Data loading is different and better. PyTorch's DataLoader with Dataset classes and multiprocessing workers is cleaner than tf.data. It is regular Python — no special API, no graph-mode data pipeline. You can debug your data pipeline with print statements. This sounds trivial; it is not.

Model serialization: use TorchScript for production. torch.save pickles the model and works for checkpoints. For production serving, TorchScript (torch.jit.trace or torch.jit.script) produces a serialized model that can run without Python. Not every model traces cleanly — dynamic control flow requires torch.jit.script, which has its own quirks. But for standard architectures (BERT, LSTM, CNN), tracing works.

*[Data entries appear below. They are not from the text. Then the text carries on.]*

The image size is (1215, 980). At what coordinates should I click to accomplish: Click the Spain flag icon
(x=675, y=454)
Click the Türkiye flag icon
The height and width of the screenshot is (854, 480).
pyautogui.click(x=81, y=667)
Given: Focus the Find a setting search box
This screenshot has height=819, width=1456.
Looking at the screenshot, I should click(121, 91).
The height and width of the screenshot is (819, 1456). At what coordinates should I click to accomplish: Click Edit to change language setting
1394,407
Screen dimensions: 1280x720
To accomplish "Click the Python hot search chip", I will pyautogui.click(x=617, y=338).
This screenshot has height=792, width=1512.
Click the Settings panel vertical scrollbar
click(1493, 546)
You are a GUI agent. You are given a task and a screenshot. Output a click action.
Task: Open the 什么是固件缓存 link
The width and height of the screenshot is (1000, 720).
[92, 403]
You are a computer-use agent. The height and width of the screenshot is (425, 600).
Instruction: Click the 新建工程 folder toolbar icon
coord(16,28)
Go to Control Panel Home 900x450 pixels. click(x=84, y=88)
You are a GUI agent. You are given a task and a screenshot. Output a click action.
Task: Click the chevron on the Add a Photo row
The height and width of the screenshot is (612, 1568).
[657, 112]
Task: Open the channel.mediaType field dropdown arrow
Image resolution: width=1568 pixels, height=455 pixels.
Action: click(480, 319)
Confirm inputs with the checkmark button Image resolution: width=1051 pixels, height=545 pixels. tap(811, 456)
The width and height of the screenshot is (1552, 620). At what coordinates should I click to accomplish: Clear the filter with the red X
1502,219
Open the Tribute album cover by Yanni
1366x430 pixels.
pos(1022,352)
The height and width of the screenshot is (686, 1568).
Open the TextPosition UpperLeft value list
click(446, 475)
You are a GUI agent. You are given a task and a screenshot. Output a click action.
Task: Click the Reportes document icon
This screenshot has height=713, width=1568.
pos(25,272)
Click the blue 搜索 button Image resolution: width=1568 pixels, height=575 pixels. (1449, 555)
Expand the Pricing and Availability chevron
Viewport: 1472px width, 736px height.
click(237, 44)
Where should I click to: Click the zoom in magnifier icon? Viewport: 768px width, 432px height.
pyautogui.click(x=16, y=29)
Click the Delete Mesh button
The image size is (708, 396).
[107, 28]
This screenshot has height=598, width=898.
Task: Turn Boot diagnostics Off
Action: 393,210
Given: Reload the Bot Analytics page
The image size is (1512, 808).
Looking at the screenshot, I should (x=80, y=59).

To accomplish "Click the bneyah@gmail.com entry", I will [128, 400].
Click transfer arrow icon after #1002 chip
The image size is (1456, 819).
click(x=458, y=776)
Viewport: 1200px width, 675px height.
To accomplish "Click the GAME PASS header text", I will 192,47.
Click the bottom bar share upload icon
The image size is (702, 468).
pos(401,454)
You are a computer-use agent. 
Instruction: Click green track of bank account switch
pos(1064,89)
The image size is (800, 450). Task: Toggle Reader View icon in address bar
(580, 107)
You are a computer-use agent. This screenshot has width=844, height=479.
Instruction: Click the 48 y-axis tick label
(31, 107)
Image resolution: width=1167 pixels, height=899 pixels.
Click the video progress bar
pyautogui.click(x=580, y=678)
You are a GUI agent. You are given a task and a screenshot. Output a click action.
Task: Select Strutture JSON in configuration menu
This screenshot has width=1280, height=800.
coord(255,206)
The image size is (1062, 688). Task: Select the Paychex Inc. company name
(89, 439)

Use pytorch-lightning to reduce boilerplate. We discovered pytorch-lightning partway through the migration. It provides the structure of Keras (organized training loop, callbacks, logging) without hiding the PyTorch underneath. For a team that was used to Keras's model.fit(), Lightning was a good bridge.

The new stack: HuggingFace + PyTorch + Lightning for training, TorchScript + FastAPI for serving.

Six Months In

We are about three months into active development on PyTorch (we made the decision in March, started the migration in April). Early observations:

Development velocity is noticeably higher. Prototyping a new model takes about half the time it did in TF 1.x. Debugging takes a third. The difference is largest for new or experimental work.
HuggingFace is as good as advertised. Fine-tuning DistilBERT for our NER task took less than a day, including data preparation. The same work in TF 1.x took a week the first time we did it.
Production serving needs more work. Our FastAPI + TorchScript setup works but lacks the monitoring and scaling features of TF Serving. We are evaluating TorchServe but it is still early.
Old TF code is still running fine. The production NER pipeline and classification service have not been touched. They do not need to be. If it works, let it work.

The framework decision is less important than it feels. The real work — understanding the data, designing the pipeline, evaluating the model, getting it into production — is framework-agnostic. PyTorch makes the daily mechanics of that work faster and more pleasant, which compounds over weeks and months. But it is the work that matters, not the tool.

If you are on TF 1.x and considering a switch: the answer is probably yes, but do not rewrite working production code. Adopt PyTorch for new projects. Let old code age gracefully. And if you are starting fresh in 2020 — start with PyTorch. The ecosystem has tipped.